**EXERCISE REQUIREMENTS**
Go through the records below and tally the lines that include "Open". Answer with the number only.

Items from a dataset

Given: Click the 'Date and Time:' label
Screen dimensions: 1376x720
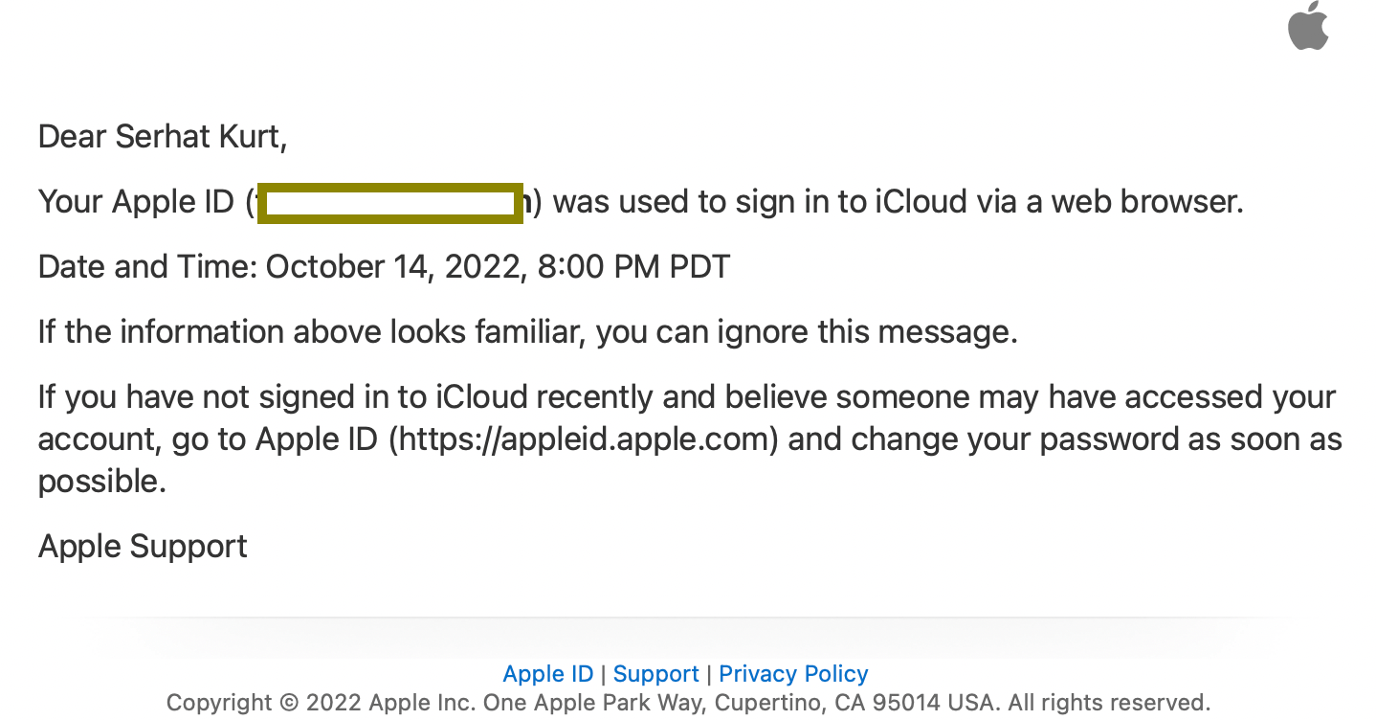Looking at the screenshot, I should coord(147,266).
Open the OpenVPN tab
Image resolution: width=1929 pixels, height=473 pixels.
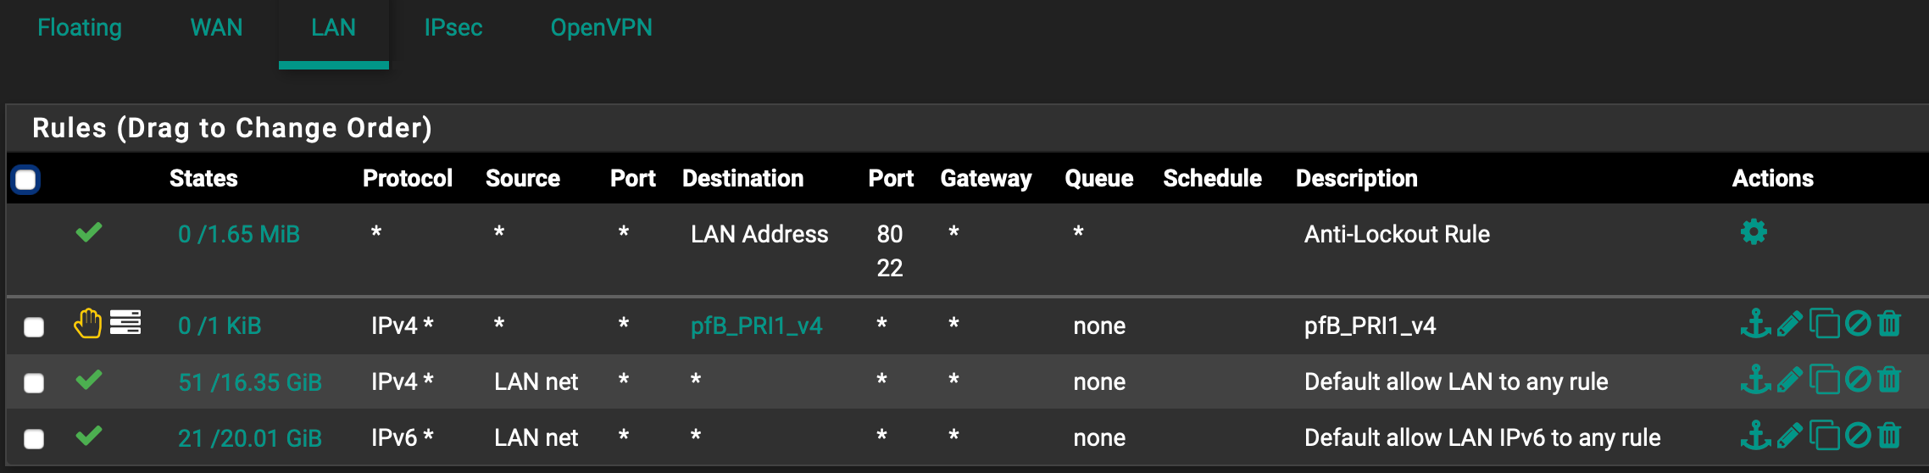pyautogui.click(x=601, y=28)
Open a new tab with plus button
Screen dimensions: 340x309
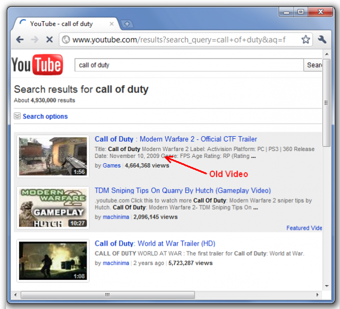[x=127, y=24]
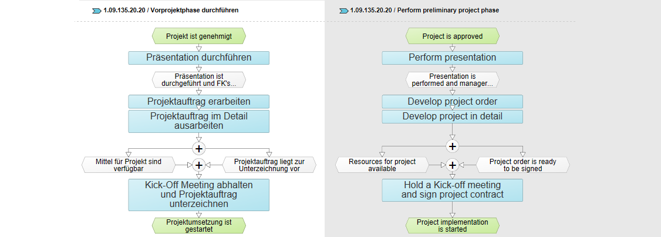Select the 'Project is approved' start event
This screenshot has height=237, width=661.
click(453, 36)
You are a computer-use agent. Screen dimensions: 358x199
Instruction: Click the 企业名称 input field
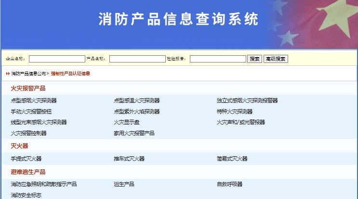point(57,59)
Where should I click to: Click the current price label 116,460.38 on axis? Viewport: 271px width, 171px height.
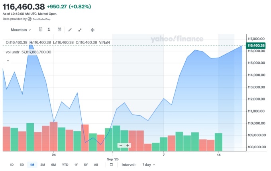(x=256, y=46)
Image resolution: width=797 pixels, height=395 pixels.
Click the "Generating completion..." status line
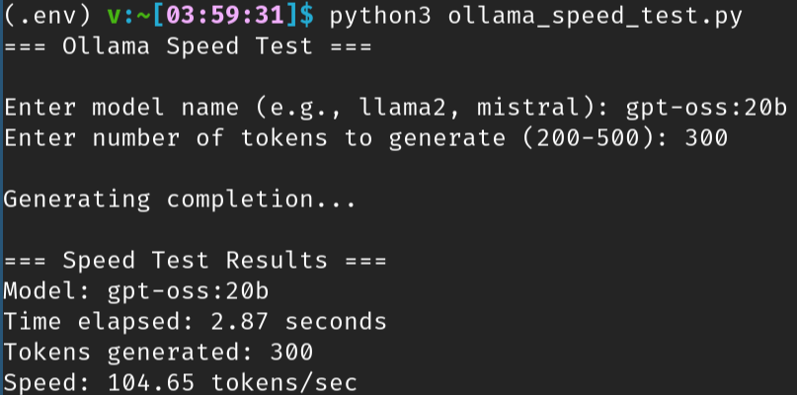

**SOLUTION TO THE EXERCISE**
2